Would you transcribe the listing that follows word for word, skipping pictures?

BEGIN Information shown

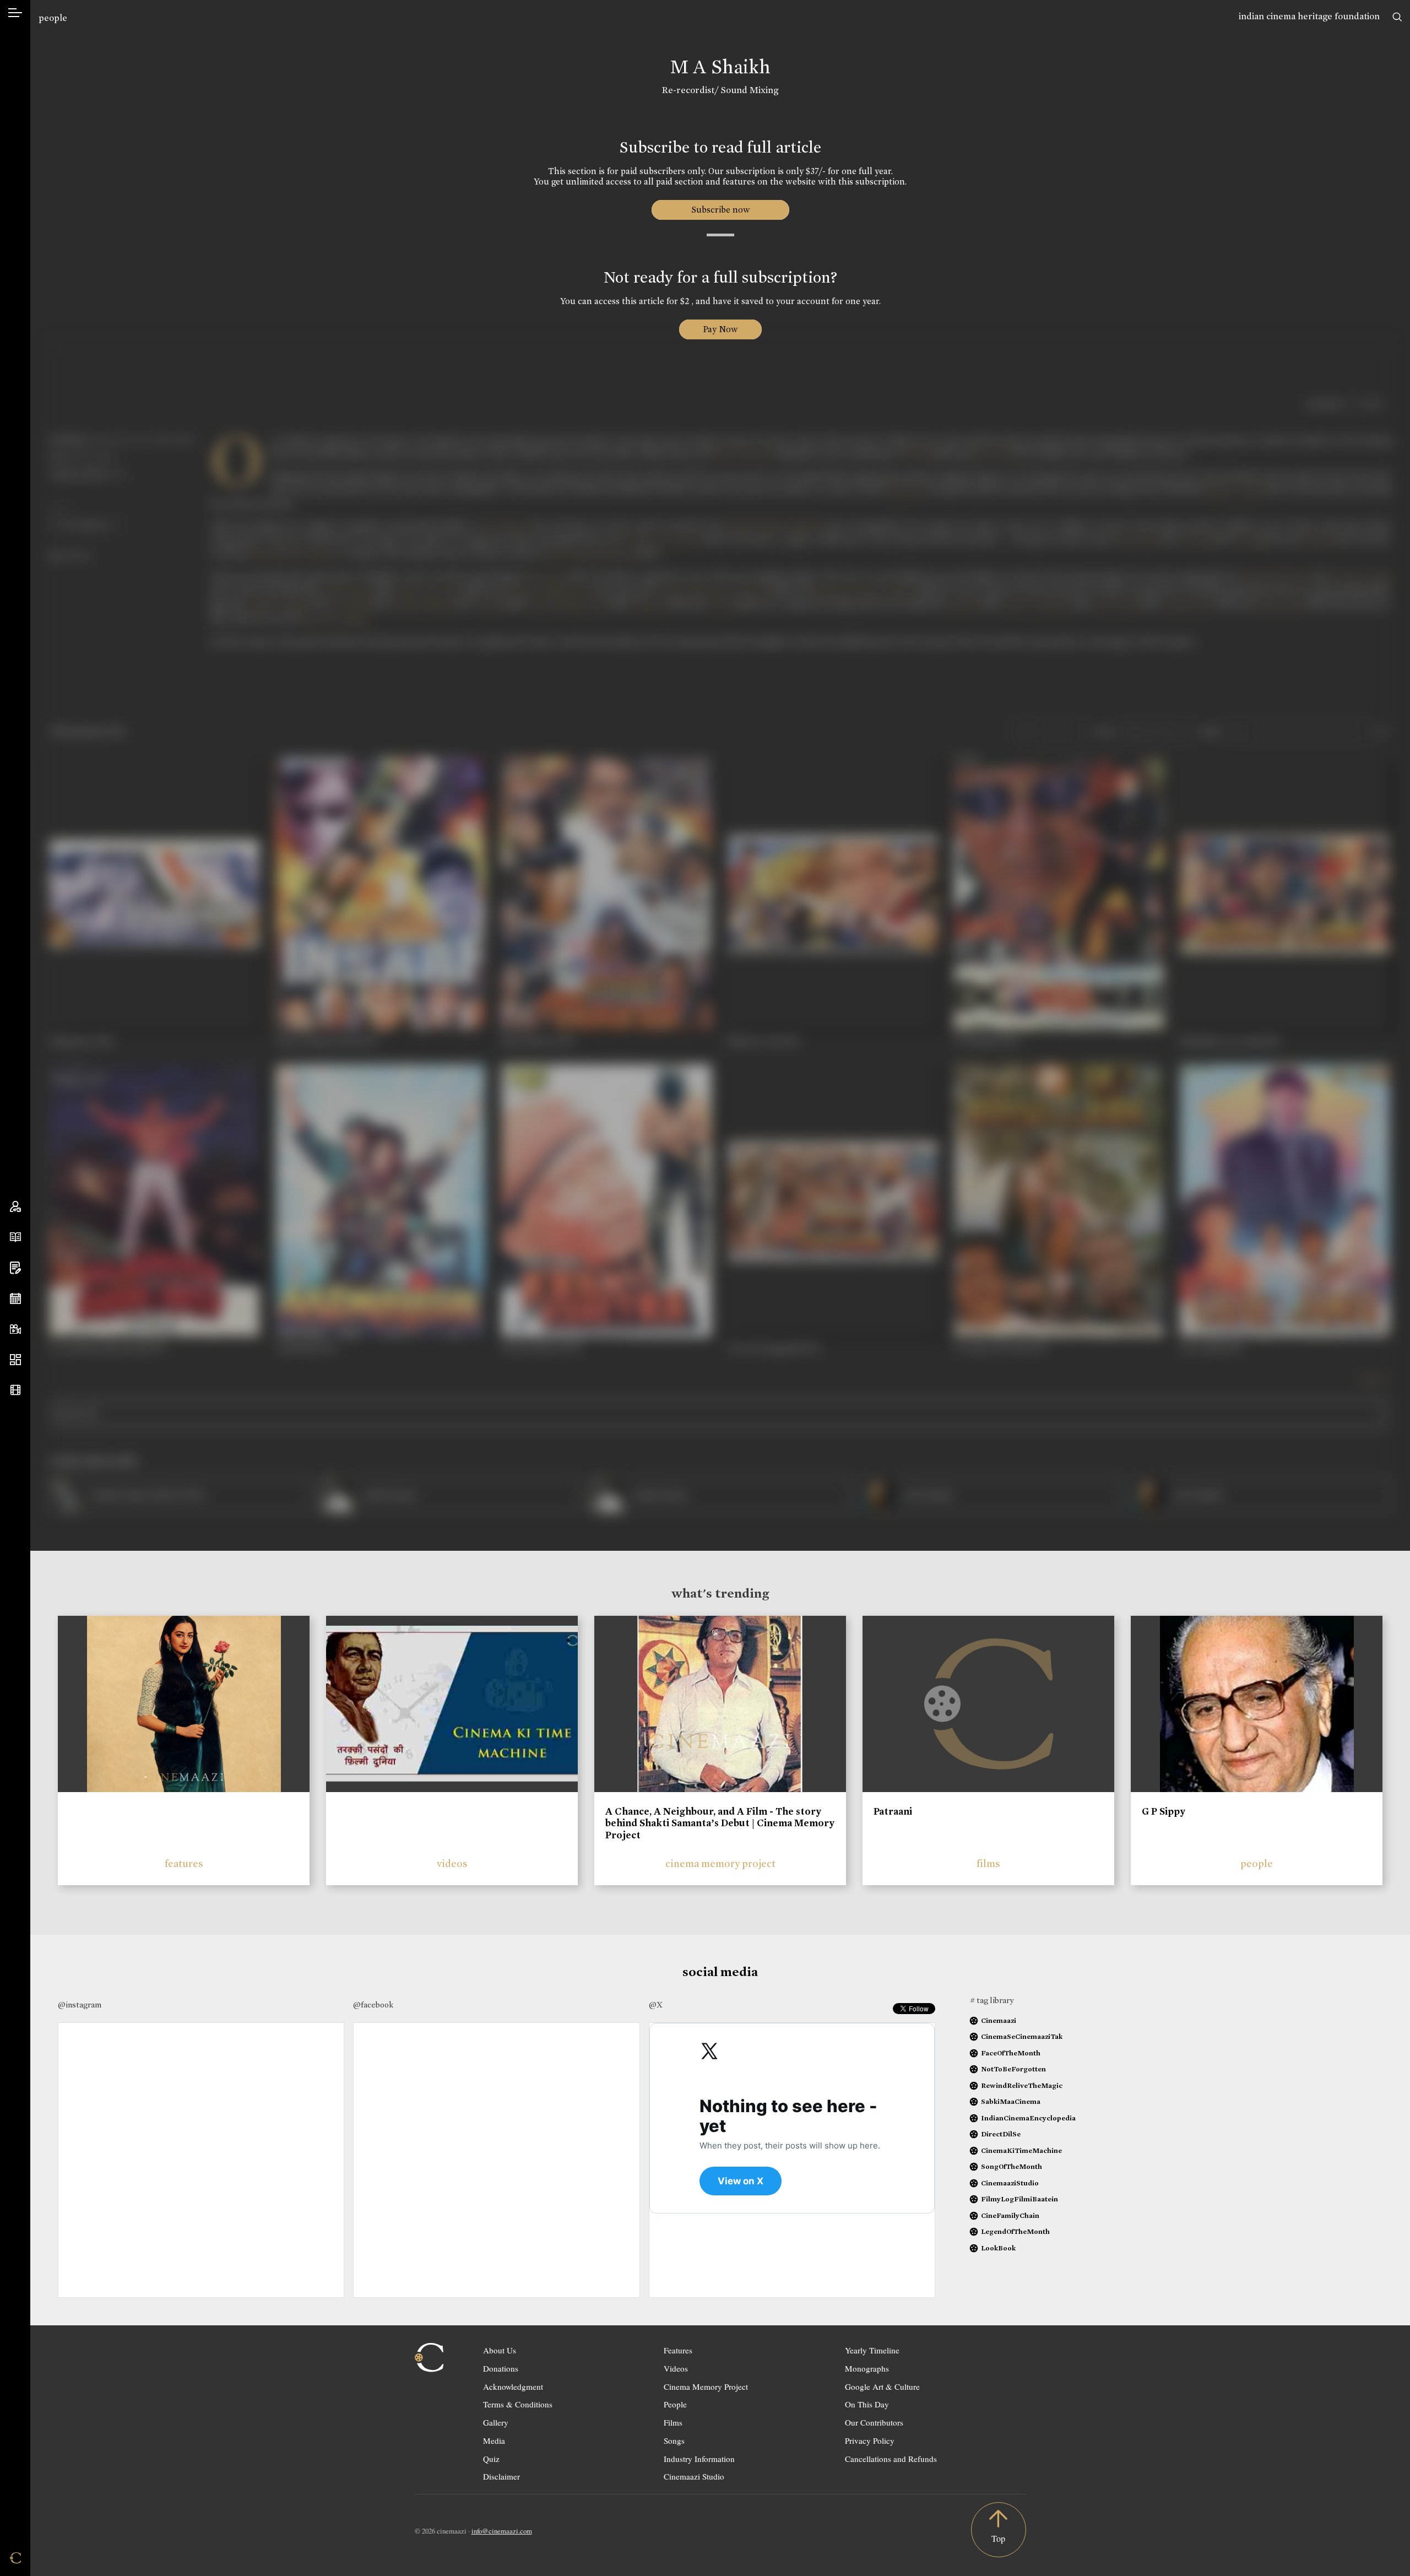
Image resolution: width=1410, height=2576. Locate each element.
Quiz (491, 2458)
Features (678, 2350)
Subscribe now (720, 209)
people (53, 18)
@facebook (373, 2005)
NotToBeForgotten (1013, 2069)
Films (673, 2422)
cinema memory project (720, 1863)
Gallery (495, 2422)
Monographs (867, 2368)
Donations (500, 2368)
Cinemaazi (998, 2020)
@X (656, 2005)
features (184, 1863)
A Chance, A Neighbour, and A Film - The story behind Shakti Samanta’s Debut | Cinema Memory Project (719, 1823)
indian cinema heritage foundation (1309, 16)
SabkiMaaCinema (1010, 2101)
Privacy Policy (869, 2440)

END Information shown

### Result
Image resolution: width=1410, height=2576. Locate each element.
Quiz (491, 2458)
Features (678, 2350)
Subscribe now (720, 209)
people (53, 18)
@facebook (373, 2005)
NotToBeForgotten (1013, 2069)
Films (673, 2422)
cinema memory project (720, 1863)
Gallery (495, 2422)
Monographs (867, 2368)
Donations (500, 2368)
Cinemaazi (998, 2020)
@X (656, 2005)
features (184, 1863)
A Chance, A Neighbour, and A Film - The story behind Shakti Samanta’s Debut | Cinema Memory Project (719, 1823)
indian cinema heritage foundation (1309, 16)
SabkiMaaCinema (1010, 2101)
Privacy Policy (869, 2440)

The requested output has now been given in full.